On the day the hospital’s A&E department was due to close, Keith Fisher, chairman of the Save Our Hospital group, was due to write to Health Secretary Andrew Lansley in a last-ditch attempt to have the decision overturned.
Mr Fisher also called for North Tees and Hartlepool NHS Foundation Trust chiefs to be sacked after “failing to represent the public’s views”.
Following numerous calls to keep the department open and last week’s protest march, which saw more than 600 people take to the streets, he said: “The campaign was, and still is, worthwhile.
“If the general public don’t say anything, if they don’t try to voice their opinion then people like the trust members will simply do what they want to do.
“I’m still pressurising the trust to give us back our services.”
Mr Fisher said the situation was similar to when the Hartlepool site lost maternity services to the University Hospital of North Tees.
He added: “It’s another major blow, but what they can move in one direction they can move in another.
“With the current trust, we have no hope.
“I want them all sacked. I will never stop fighting for our hospital.”
Mr Fisher said the Holdforth Road hospital would be the “best in the North-East” if the £20m spent on One Life Hartlepool had been used on the hospital instead.
He also said he was disappointed Hartlepool Borough Council had not held an extraordinary meeting to confirm whether the local authority supported the decision to close the facility.
Council chairman Councillor Carl Richardson said: “Hartlepool councillors have made it absolutely clear on several occasions that they were not happy with the planned closure of the A&E unit.
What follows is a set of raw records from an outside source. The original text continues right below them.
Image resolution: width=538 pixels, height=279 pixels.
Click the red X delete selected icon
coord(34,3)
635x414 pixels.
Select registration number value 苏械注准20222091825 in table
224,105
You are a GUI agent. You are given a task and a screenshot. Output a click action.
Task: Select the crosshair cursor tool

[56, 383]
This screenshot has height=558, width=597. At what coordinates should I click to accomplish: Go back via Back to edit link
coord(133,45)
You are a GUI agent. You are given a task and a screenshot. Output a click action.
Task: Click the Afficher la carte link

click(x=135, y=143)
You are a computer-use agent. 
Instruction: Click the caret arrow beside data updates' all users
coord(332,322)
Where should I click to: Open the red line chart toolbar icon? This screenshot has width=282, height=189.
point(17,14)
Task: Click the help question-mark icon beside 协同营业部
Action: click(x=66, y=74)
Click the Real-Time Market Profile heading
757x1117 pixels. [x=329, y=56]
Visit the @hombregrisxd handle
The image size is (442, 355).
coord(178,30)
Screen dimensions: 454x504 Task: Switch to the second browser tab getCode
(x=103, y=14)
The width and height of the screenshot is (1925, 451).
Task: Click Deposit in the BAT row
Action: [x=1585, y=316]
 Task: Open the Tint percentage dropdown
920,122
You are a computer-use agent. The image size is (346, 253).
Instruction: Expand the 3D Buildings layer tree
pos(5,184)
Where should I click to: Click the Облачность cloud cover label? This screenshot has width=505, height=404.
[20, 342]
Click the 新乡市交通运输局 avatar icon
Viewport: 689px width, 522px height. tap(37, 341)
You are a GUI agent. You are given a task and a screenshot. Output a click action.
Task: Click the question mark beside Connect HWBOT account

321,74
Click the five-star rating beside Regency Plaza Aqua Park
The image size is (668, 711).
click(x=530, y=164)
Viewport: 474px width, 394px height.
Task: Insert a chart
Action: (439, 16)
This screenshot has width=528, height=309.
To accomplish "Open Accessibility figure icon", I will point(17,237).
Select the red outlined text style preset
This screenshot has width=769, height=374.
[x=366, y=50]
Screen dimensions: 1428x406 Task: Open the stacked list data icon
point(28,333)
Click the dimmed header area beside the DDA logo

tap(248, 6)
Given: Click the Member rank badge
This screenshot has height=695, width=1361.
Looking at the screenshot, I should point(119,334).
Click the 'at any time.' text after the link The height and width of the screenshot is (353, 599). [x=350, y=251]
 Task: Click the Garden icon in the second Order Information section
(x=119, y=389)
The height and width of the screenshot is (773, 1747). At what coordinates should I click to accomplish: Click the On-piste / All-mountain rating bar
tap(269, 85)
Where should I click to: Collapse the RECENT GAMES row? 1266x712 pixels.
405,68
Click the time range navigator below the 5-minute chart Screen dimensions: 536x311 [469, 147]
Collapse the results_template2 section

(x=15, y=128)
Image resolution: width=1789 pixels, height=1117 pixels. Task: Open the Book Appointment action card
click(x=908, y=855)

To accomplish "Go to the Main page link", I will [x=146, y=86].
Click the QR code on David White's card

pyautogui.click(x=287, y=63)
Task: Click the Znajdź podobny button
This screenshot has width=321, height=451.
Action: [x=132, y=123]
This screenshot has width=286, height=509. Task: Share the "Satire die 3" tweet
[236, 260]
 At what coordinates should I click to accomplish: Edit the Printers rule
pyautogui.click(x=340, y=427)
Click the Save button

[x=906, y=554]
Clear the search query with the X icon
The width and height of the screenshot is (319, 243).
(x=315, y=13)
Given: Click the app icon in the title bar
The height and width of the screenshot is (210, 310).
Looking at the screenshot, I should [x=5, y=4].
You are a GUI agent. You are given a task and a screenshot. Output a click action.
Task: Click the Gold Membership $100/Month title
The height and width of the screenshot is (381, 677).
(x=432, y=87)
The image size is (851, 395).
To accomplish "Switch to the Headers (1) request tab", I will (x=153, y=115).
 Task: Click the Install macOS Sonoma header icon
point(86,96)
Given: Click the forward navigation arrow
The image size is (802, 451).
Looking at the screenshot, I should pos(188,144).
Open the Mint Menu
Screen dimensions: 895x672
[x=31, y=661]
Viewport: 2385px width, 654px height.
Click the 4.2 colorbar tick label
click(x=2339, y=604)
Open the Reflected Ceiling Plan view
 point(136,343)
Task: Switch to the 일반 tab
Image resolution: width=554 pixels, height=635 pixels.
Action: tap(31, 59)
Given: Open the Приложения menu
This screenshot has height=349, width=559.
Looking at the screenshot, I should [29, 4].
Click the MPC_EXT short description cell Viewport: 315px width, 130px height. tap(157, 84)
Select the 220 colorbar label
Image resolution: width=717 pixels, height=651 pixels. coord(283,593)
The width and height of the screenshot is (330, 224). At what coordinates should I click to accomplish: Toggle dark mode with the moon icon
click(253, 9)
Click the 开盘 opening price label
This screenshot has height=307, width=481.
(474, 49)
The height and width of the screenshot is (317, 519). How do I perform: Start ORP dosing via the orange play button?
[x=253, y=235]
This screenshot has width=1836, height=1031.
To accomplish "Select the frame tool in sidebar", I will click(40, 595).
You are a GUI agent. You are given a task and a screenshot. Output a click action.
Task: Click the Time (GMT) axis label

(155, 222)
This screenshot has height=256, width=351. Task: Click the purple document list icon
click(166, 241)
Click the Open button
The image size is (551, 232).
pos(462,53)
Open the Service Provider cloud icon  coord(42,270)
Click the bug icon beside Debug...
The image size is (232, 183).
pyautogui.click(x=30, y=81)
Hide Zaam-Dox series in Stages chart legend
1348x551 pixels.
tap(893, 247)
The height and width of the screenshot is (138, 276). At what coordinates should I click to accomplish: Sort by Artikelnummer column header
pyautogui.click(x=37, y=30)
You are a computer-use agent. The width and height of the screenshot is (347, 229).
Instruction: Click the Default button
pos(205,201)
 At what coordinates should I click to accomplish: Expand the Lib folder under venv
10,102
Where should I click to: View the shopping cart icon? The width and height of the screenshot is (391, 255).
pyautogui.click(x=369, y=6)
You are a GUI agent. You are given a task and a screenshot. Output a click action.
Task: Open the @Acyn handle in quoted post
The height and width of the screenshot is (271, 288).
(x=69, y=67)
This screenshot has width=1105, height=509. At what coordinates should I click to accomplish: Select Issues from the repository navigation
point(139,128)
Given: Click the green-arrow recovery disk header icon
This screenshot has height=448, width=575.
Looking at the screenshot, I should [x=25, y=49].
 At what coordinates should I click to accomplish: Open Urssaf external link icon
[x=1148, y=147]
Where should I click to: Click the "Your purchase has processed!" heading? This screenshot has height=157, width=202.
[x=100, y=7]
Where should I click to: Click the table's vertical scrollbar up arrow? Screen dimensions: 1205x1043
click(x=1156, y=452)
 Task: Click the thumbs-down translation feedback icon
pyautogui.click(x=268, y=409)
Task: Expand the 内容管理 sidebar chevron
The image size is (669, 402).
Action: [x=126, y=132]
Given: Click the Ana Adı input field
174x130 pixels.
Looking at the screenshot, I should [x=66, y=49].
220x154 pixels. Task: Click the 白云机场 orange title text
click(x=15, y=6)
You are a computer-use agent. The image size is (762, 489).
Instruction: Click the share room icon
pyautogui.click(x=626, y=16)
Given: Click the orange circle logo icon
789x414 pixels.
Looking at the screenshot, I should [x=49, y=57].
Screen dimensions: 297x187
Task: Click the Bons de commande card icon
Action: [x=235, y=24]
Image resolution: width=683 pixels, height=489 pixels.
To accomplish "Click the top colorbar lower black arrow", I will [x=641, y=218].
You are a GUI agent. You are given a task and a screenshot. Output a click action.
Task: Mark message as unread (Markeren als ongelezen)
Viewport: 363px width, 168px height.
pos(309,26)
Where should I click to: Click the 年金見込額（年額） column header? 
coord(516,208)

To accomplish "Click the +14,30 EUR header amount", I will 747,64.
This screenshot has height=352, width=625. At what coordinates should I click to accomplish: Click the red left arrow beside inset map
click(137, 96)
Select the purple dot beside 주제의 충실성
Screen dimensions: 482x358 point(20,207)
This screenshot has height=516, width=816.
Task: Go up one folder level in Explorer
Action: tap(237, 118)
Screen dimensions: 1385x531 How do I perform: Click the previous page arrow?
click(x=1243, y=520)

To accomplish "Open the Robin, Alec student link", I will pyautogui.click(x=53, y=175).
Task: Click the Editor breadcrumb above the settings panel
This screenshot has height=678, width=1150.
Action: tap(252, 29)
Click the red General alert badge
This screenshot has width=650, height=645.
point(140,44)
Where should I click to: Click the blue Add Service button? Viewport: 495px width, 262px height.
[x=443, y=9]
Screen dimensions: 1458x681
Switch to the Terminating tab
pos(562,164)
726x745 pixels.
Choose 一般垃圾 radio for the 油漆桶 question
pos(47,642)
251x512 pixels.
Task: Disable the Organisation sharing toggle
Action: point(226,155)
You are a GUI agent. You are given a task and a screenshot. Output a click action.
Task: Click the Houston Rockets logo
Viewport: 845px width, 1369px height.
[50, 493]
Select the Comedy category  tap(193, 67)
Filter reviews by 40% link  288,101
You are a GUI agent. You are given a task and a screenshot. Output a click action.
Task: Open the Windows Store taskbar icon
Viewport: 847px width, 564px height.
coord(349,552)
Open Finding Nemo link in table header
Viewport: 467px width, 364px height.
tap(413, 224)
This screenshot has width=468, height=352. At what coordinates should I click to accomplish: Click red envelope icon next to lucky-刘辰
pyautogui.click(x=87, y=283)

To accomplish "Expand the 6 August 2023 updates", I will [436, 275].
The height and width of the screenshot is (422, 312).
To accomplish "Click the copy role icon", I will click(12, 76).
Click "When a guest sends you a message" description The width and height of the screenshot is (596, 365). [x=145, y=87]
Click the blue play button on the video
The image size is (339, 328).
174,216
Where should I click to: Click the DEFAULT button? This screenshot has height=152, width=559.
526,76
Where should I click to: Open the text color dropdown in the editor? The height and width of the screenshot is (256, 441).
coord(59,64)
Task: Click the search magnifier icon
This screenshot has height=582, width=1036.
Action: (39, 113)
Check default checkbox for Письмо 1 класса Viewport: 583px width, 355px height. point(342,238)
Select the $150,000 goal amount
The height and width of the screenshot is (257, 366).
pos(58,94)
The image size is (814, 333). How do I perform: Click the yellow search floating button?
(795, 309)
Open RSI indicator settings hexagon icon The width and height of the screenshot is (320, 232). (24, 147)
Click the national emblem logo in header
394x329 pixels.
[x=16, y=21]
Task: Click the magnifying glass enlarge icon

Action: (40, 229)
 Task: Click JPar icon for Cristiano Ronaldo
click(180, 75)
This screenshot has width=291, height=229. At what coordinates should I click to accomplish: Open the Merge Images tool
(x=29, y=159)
But the decision rests with North Tees and Hartlepool NHS Foundation Trust.”
He said the council would be monitoring the new arrangements closely and added: “During the past couple of days I have received approaches to call an extraordinary meeting of the council.
“But by law this requires five working days notice so was not possible before the A&E closed.
“We also looked into the injunction option, but this would have costs tens of thousands of pounds and wouldn’t have succeeded because the independent review panel has concluded that it must close for safety and training reasons.”
In a joint statement NHS Hartlepool and North Tees and Hartlepool NHS Foundation Trust said: “Our first priority is having safe services and the reason why accident and emergency in Hartlepool was the first significant move under the momentum programme was that, due to the training requirements of junior doctors, services in accident and emergency could not continue as they were.”
The trusts did not respond to Mr Fisher’s call for dismissal of members, but paid tribute to staff as they start work under the new arrangements.